Dobbiamo davvero dire ai nostri pargoli che Babbo Natale non esiste? L’illusione è davvero così cattiva? Il trucco ahimè, anche nella vita risulta necessario. Da segnalare l’interpretazione di Sebastiano Gavasso, che fa il finlandese ma è “romano de Roma”.

Il pubblico uscendo soddisfatto dal teatro Manzoni commentava: “ per essere straniero, è proprio bravo!”

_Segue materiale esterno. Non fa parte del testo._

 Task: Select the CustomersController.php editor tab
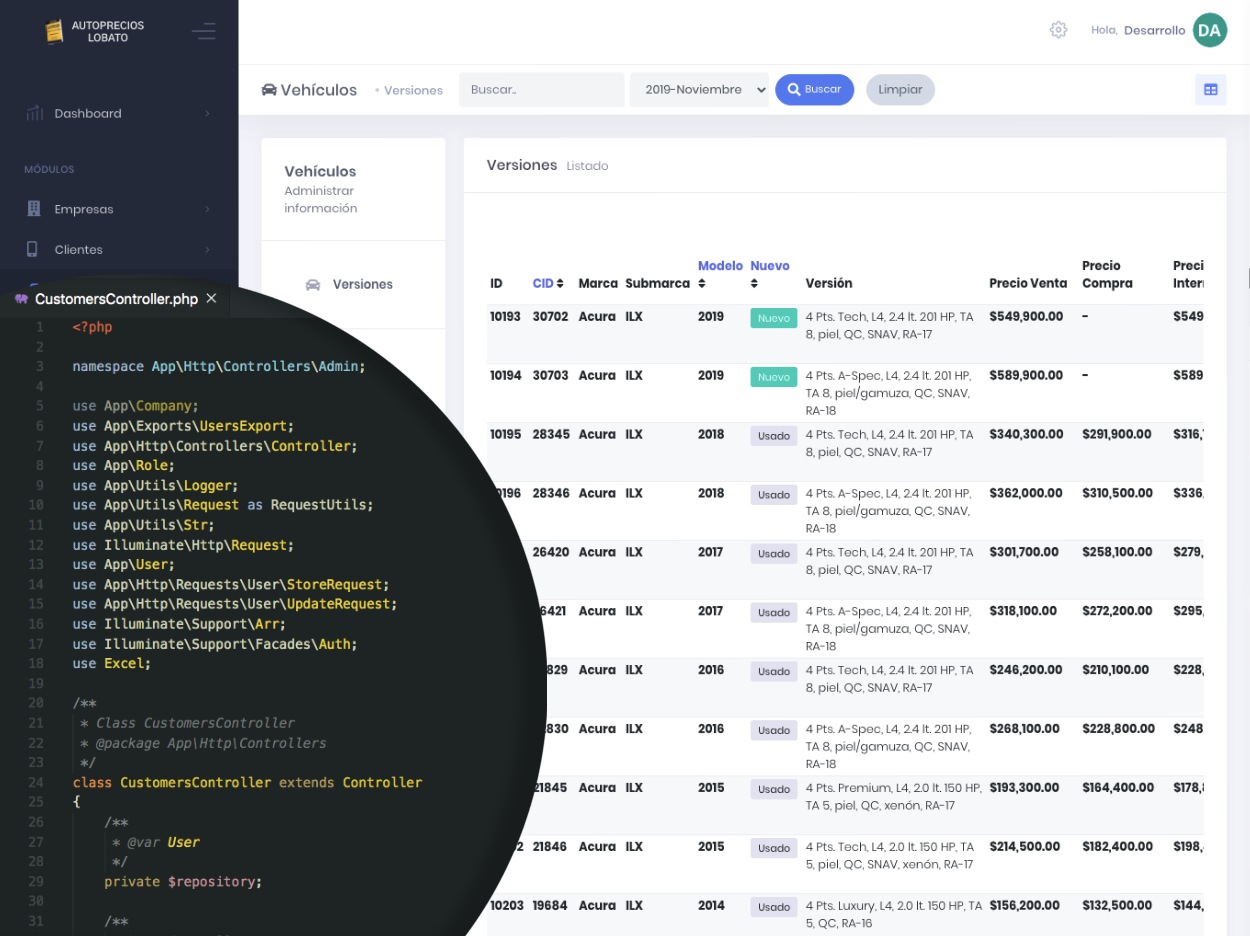point(116,299)
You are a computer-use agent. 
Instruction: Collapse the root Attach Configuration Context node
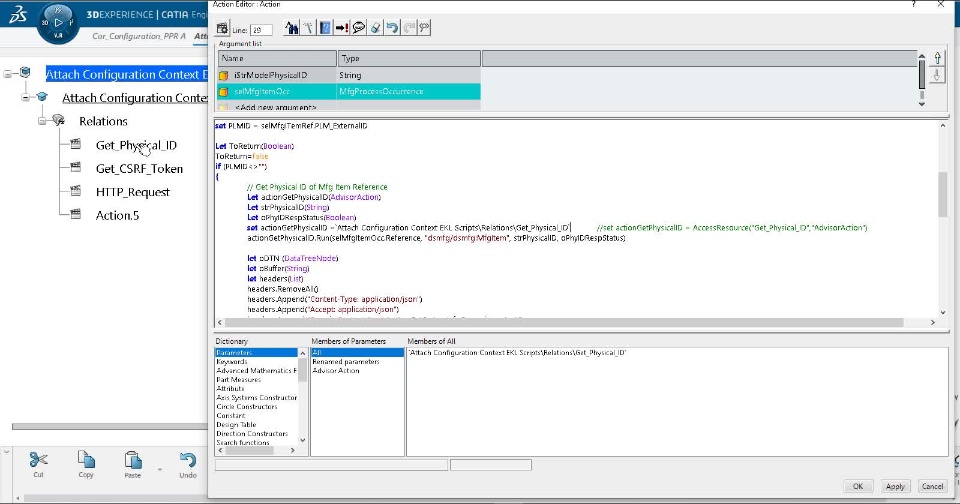click(x=9, y=74)
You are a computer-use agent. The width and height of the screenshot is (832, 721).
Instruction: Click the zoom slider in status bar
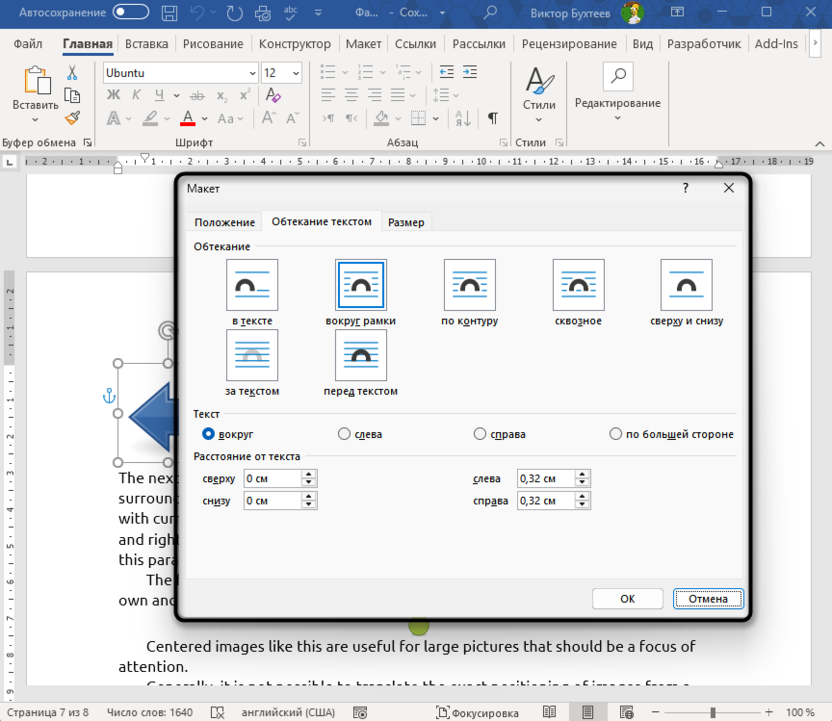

Sempre in tema con la Finlandia, a Palazzo Altemps, si è inaugurata la mostra dell’artista Hannu Palosuo, What If; qui lo spettatore viene condotto alla domanda della memoria e dell’identità. Cosa resterà dei nostri volti un domani? Ognuno conservi il ricordo perché questo è un soffio: spariranno le foto, le diapositive, le immagini affidate e tenute in custodia fiduciaria presso una nuvoletta di qualche server o “cloud” digitale. Anche questo artista squarcia il velo, il velo della memoria e della quotidianità. Osservando una sua tela raffigurante un soldato con un volto sbianchettato (Listening Loud, 2018) viene in mente l’attitudine che abbiamo ciclicamente a riscrivere la Storia.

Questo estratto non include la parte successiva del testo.